=== Ausgangstext ===

Schweden reichte im Mai 2022 den Beitrittsantrag bei der NATO ein. Schon damals machte die Regierung klar: Im Zentrum steht die Sicherheit, welche man durch den Angriff Russlands auf die Ukraine gefährdet sah. «Wir stellen fest, dass die Russland-Krise strukturell, systematisch und langwierig ist», sagte Aussenministerin Ann Linde bei der Vorstellung einer Sicherheitsanalyse des Landes.
Im damals publizierten Bericht kam Schweden zum Schluss, dass ein NATO-Beitritt «die Schwelle für militärische Konflikte erhöhen» würde. Dabei bezieht man sich vor allem auf Artikel 5 des NATO-Vertrags. Dieser regelt, dass die NATO-Staaten einen bewaffneten Angriff gegen einen Partner als Angriff gegen alle ansehen. Folglich sind die anderen Länder verpflichtet, Beistand zu leisten.
Durch den NATO-Beitritt sinkt also das Risiko eines Angriffs auf Schweden – auch durch Russland. Die beiden Länder werden nur durch Finnland getrennt, die Luftlinie zwischen Stockholm und St. Petersburg beträgt nur 689 Kilometer.
Recep Tayyip Erdogan hatte sich lange Zeit gegen einen schwedischen NATO-Beitritt gesträubt. Stockholm gehe nicht ausreichend gegen «Terrororganisationen» vor, so der türkische Machthaber, wobei er sich vor allem auf die verbotene kurdische Arbeiterpartei PKK bezog. Auch am Montag hatte Erdogan noch festgehalten, er werde dem NATO-Beitritt Schwedens nur zustimmen, «wenn der Türkei der Weg in die EU geebnet wird».
Warum Erdogan nur wenige Stunden nach dieser Aussage dennoch einlenkte, erklärte er bislang nicht. Entscheidend waren wohl aber Zugeständnisse, welche Schweden laut Stoltenberg gemacht hat. Die Rede ist unter anderem von einem neuen «Sicherheitspakt» zwischen Stockholm und Ankara, der die Bekämpfung von Terrorismus verstärken soll. Zudem soll sich Schweden dazu bekennen, sich in der EU für die Wiederbelebung der türkischen Beitrittsverhandlungen, die Modernisierung der Zollunion sowie die Visa-Liberalisierung einzusetzen.

=== Extrahierte Einträge ===

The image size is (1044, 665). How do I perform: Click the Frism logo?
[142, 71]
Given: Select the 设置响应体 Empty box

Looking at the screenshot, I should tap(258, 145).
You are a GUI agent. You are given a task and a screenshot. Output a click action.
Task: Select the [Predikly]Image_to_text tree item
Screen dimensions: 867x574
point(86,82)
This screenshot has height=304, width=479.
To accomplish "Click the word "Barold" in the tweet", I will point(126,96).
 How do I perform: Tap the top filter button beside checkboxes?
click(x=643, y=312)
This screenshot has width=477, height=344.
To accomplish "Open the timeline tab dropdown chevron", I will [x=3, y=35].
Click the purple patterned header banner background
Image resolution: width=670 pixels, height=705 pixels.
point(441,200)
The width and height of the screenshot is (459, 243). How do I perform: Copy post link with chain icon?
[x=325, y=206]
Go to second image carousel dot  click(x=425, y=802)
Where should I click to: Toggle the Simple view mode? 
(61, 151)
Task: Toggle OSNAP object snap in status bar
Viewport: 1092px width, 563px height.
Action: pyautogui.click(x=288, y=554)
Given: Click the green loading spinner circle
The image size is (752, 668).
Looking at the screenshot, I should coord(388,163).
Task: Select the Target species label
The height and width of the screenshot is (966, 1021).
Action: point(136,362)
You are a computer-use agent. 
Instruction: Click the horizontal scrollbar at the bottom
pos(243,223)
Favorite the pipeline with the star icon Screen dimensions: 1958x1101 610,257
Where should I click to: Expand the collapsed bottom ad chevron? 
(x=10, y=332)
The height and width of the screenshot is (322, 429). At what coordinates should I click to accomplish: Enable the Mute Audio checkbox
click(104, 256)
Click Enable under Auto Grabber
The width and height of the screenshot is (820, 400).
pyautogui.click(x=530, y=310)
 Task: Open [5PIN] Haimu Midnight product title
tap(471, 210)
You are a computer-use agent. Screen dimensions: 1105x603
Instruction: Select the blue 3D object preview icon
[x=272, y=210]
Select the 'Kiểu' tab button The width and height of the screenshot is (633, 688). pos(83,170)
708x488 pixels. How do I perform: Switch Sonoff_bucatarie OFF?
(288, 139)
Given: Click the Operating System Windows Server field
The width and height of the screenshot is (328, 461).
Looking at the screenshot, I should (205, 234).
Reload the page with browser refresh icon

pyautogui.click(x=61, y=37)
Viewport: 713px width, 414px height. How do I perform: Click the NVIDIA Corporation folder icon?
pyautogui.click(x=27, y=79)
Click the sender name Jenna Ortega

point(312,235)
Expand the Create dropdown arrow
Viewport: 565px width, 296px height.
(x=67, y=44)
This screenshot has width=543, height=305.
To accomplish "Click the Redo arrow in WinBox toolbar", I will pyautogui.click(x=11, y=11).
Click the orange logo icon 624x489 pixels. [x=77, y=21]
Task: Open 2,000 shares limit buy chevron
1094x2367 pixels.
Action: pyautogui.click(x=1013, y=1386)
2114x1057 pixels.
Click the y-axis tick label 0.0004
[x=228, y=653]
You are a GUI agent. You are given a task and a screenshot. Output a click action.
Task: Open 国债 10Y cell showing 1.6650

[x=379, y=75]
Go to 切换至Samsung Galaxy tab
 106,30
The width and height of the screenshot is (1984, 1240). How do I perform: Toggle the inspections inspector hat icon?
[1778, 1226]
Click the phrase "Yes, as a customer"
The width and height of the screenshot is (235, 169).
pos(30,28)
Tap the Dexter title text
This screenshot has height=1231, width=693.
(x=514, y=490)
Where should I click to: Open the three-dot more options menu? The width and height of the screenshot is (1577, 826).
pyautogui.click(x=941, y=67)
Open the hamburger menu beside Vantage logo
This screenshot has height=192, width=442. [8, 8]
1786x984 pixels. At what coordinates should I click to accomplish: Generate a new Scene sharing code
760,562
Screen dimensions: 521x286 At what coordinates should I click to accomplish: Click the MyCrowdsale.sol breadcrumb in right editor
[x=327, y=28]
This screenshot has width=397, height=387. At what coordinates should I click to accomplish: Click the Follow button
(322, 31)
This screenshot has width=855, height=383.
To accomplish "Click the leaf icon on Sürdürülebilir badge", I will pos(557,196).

===

Aufgaben =>
1 > Zähle alle Staaten auf, die im Ausgangstext namentlich genannt werden.
2 > Wiederhole aus dem Ausgangstext wortgetreu alles ab „Im damals publizierten" bis hinunter zu „nur 689 Kilometer.".

Lösungen =>
1 >
- Schweden
- Russland
- Ukraine
- Finnland
- Türkei

2 >
Im damals publizierten Bericht kam Schweden zum Schluss, dass ein NATO-Beitritt «die Schwelle für militärische Konflikte erhöhen» würde. Dabei bezieht man sich vor allem auf Artikel 5 des NATO-Vertrags. Dieser regelt, dass die NATO-Staaten einen bewaffneten Angriff gegen einen Partner als Angriff gegen alle ansehen. Folglich sind die anderen Länder verpflichtet, Beistand zu leisten.
Durch den NATO-Beitritt sinkt also das Risiko eines Angriffs auf Schweden – auch durch Russland. Die beiden Länder werden nur durch Finnland getrennt, die Luftlinie zwischen Stockholm und St. Petersburg beträgt nur 689 Kilometer.